Dengar nama Banda, pasti agak asing buat kebanyakan orang, soalnya kata Banda sering dikaitkan dengan Banda Aceh, ujung Barat republik ini yang beberapa tahun lalu dapat cobaan Tsunami. Tapi banyak orang pasti ngerenyitkan dahi waktu dengar nama Banda Naira. Dimana sih letaknya? Itu pertanyaan yang sering muncul, yang kadang-kadang bikin kita pusing 7 keliling bagaimana cara nunjukinnya, karena di peta terlalu kecil alias cuma satu titik. Buat orang Banda pastinya tau dong, tapi yang bukan orang Banda, wajarlah....walaupun sebenarnya itu menunjukkan minimnya wawasan ke-nusantara-an kita, betul?

Sebagian orang baru mengenal Banda kalo kita sebutin bersamaan dengan tokoh-tokoh penting seperti; Bung Hatta, Sjahrir, Iwa K., Dr.Tjipto, untuk menyebut beberapa diantara tokoh-tokoh pendiri Republik Indonesia yang pernah "dibuang" disana. Ato figur Oom Des, seorang Sejarawan atau bahkan pelaku sejarah yang masih bisa kita temui saat ini. Nama-nama mereka memang terlalu "dekat" dengan Banda. Bahkan gak lengkap menyebut Banda tanpa nama dan peran mereka. Khususnya nama yang terakhir, jelas telah memberikan sumbangsih jiwa dan raga untuk "menjembatani" Banda dengan masa lalunya, masa kini, dan masa depan.

Lalu, apa arti Banda Naira? Mengapa disebut "Banda" dan mengapa pula disandingkan dengan kata "Naira"? Lalu apa artinya "Andansari", nama yang menurut banyak orang adalah nama asli kepulauan rempah-rempah itu? Mengetahui itu semua akan membuka wawasan kita tentang kedahsyatan Banda Naira dalam lintasan sejarah Nusantara.
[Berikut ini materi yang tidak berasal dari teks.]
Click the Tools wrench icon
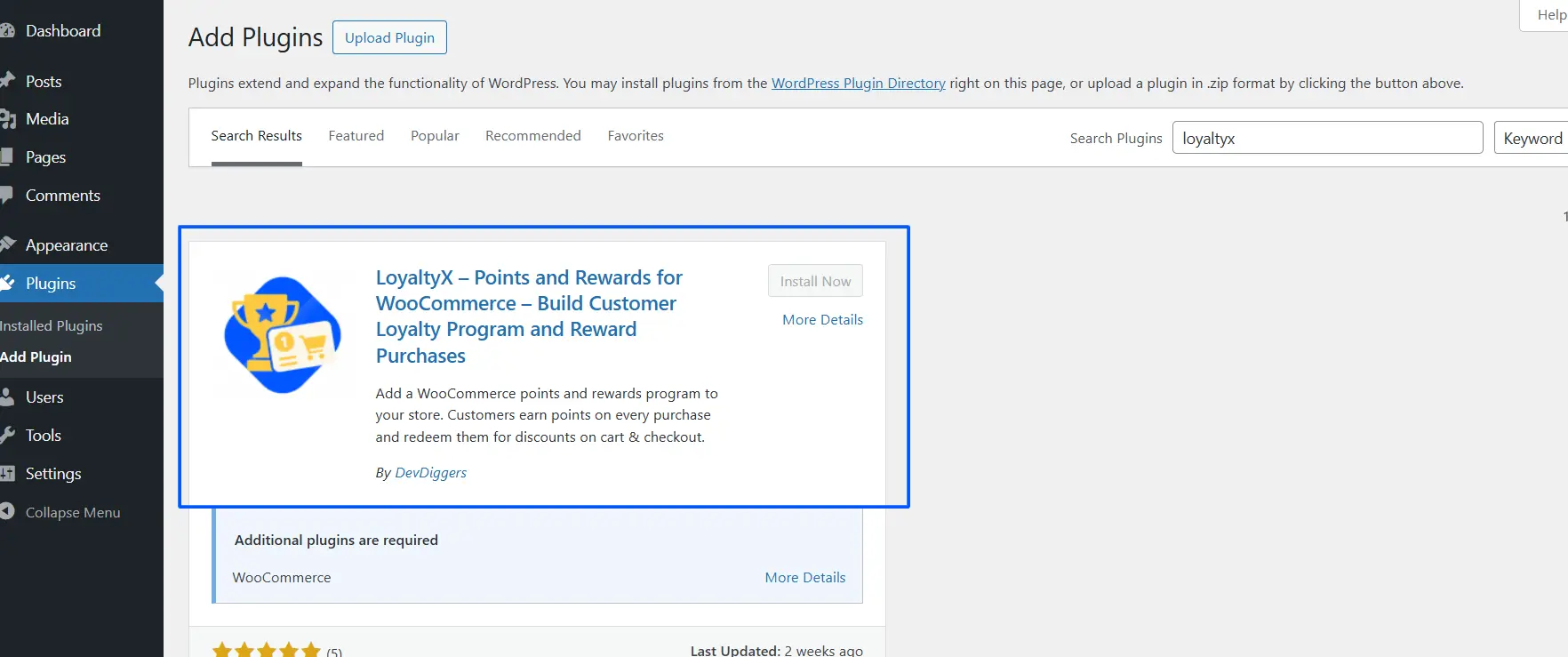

Banda, atau yang sebenarnya merupakan reduksi kata dari "Bandar", bermakna "Kota Pelabuhan", diduga kuat berasal dari bahasa melayu kuno, yang makna itu sekaligus menjelaskan eksistensi wilayah kepulauan ini di masa lalu sebagai "pelabuhan" rempah-rempah dunia. Bayangin aja, sejak 600thn lalu para saudagar dari negeri tirai bambu (China) sudah berdagang di Banda, lalu diikuti Islam (dari Spanyol), dan kemudian Portugis, Spanyol, Belanda, dan Inggris. Melihat fenomena ramainya kota Banda, jelas aja, kata "Banda" harus disandingkan dengan kata "Naira", yang berasal dari kata Nayirah (bahasa Arab) atau yang artinya "bercahaya", "berkemilauan", sebab itulah banyak orang tertarik datang ke Banda.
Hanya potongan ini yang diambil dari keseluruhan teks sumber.